## EXERCISE BRIEF
Using the entries below, output exactly the lines from the one containing "Click the chr7 position (bp) axis title" through the final line, both included, and no others.

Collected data
##############################

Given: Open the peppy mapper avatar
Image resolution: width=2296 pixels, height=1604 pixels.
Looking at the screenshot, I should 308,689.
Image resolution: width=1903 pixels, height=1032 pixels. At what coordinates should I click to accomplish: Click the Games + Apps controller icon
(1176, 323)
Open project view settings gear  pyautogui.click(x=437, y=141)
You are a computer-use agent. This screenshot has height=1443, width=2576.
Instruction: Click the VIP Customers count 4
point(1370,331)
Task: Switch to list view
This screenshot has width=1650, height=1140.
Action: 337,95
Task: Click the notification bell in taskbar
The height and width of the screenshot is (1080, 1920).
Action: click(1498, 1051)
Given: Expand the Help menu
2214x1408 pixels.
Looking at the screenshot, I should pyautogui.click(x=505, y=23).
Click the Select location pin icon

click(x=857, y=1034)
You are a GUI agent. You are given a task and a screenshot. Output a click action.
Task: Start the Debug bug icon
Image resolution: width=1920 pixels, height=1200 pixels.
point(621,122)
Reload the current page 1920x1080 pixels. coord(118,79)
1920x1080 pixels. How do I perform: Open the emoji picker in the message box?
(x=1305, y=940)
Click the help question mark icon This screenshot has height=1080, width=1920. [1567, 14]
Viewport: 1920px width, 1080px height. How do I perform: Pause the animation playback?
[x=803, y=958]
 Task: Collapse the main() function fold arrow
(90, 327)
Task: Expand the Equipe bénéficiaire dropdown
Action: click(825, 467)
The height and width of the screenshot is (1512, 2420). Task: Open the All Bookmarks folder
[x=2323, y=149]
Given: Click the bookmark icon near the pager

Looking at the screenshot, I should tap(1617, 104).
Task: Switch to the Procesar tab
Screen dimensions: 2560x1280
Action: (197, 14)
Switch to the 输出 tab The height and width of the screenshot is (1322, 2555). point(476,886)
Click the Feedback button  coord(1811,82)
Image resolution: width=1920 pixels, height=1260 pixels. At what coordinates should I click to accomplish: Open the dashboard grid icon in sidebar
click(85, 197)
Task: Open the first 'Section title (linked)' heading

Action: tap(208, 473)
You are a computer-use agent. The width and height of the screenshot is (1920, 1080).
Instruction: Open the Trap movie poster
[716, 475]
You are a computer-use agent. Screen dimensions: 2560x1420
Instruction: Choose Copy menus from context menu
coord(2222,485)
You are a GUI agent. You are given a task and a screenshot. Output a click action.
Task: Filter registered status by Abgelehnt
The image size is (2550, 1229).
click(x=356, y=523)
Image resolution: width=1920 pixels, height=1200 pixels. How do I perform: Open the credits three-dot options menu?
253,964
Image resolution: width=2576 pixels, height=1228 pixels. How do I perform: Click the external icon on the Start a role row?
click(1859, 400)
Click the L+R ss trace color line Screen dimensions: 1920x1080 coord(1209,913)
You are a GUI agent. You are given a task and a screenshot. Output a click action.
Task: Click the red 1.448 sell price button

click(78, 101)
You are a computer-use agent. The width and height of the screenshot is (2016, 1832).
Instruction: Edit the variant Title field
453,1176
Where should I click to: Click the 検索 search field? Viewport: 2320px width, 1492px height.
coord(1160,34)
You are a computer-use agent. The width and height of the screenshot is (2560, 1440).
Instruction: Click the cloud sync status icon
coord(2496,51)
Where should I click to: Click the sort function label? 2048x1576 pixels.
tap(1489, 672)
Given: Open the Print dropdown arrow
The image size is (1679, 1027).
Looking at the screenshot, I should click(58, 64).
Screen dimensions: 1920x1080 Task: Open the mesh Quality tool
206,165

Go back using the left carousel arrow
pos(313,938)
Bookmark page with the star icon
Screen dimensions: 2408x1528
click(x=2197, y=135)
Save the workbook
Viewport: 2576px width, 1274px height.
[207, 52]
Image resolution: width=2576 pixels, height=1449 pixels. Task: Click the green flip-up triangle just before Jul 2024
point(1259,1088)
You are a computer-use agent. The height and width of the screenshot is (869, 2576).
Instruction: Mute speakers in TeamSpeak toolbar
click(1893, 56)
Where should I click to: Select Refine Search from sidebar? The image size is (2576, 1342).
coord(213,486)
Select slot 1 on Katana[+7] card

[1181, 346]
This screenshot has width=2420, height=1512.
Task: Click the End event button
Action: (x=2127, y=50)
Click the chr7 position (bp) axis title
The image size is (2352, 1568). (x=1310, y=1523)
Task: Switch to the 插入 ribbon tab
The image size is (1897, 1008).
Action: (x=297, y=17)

##############################

## SOLUTION FOR THIS EXERCISE
Click the chr7 position (bp) axis title
The image size is (2352, 1568). (x=1310, y=1523)
Task: Switch to the 插入 ribbon tab
The image size is (1897, 1008).
Action: (x=297, y=17)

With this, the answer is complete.